Title: Introducing GraphHouse: A Cloud Native Graph Database Designed For Datalake
In this talk, we unveil TigerGraph's new cloud-native product powered by the cutting-edge GraphHouse architecture, a fusion of Graph analytics and data lakes. GraphHouse enables seamless data ingress from Delta Lake, Iceberg, Snowflake, Postgres, BigQuery, etc., utilizing vertices and edges to store data directly on cost-effective, reliable cloud object storage. By decoupling the compute layer from the data layer, users can dynamically spin up compute clusters on-demand, accessing a single connected dataset. All graph database capabilities, including data silo integration, fast multi-hop traversals, and query visualizations, are seamlessly inherited, with unlimited compute capacity.
Speaker : Mingxi Wu (TigerGraph)
Mingxi Wu is the Head of Engineering at TigerGraph. His career and passions have been dedicated to data management, with work experience at Microsoft’s SQL Server Group, Oracle’s Relational Database Optimizer Group, and Turn Inc.'s Big Data Management Group. He has received five prestigious research awards from SIGMOD, KDD, and VLDB premier conferences, and has authored numerous patents in graph database systems. Mingxi received his PhD from the University of Florida, specialized in both database and data mining.
Talk 2: Training GNNs at Internet Scale using cuGraph and WholeGraph
We present our approach to manage 70TB graph datasets, and train GraphSage across 1024 GPUs. One key feature of our approach is the separation of the graph sampling and GNN training phases, giving the user flexibility to scale each independent of the other. WholeGraph provides a distributed feature store that leverages GPU memory and caching to provide high performance dataloading. Dataloading and sampling are the two largest bottlenecks in GNN training according to our profiling.

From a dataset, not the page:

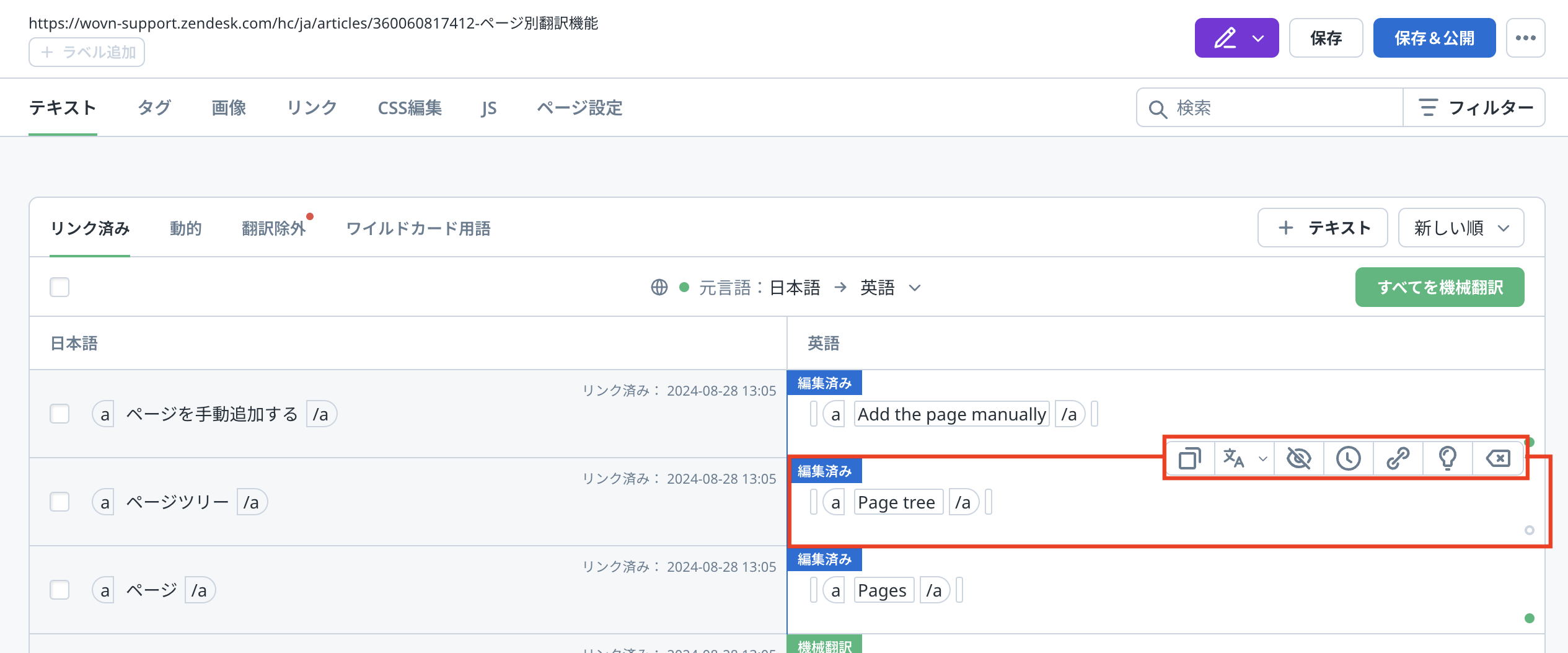Click the copy source text icon

[x=1189, y=458]
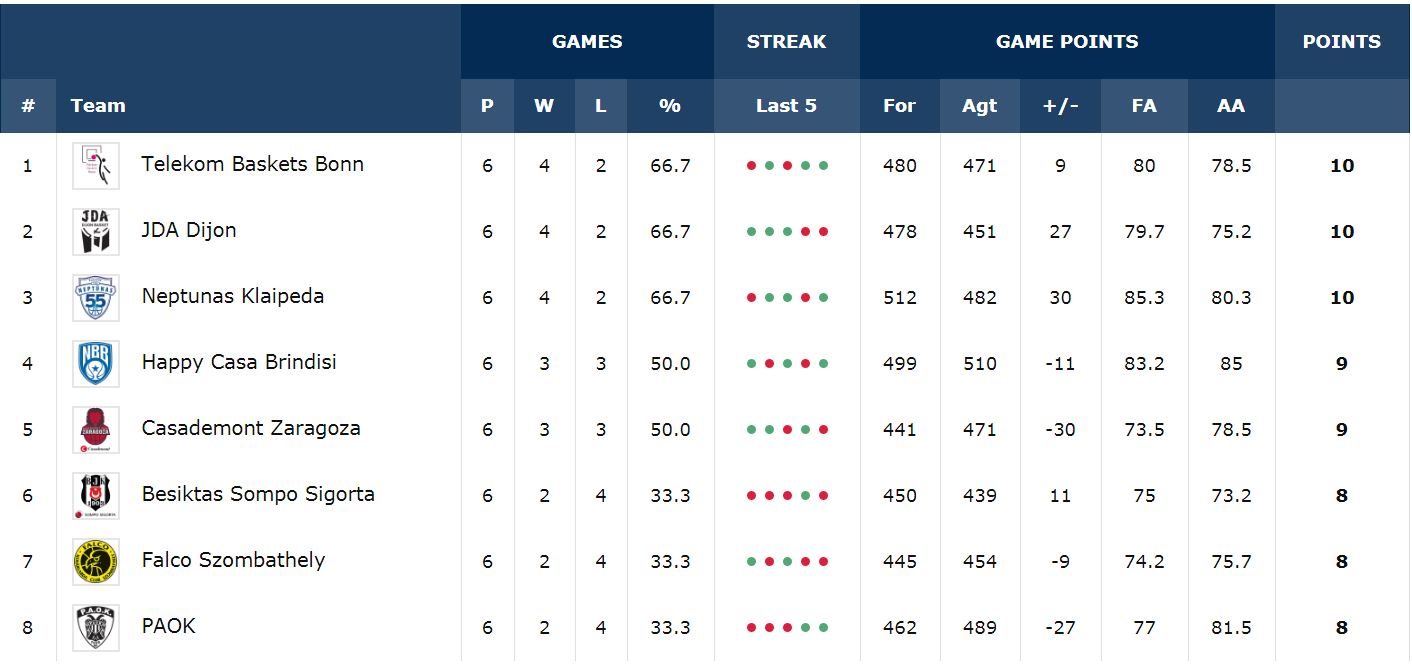Open the Telekom Baskets Bonn team link
Screen dimensions: 1412x665
252,164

Speaker: Joe Eaton (NVIDIA)
Joe Eaton is a Distinguished System Engineer for Data and Graph Analytics at NVIDIA, and is currently leading the company strategy for Graph Neural Networks at Nvidia. Joe leads teams for code optimization, graph analysis, framework development and optimization,
as well as interacts with prospective customers in industry.
Key areas of interest are financial services, retail Recommenders, and molecular generation for drug discovery.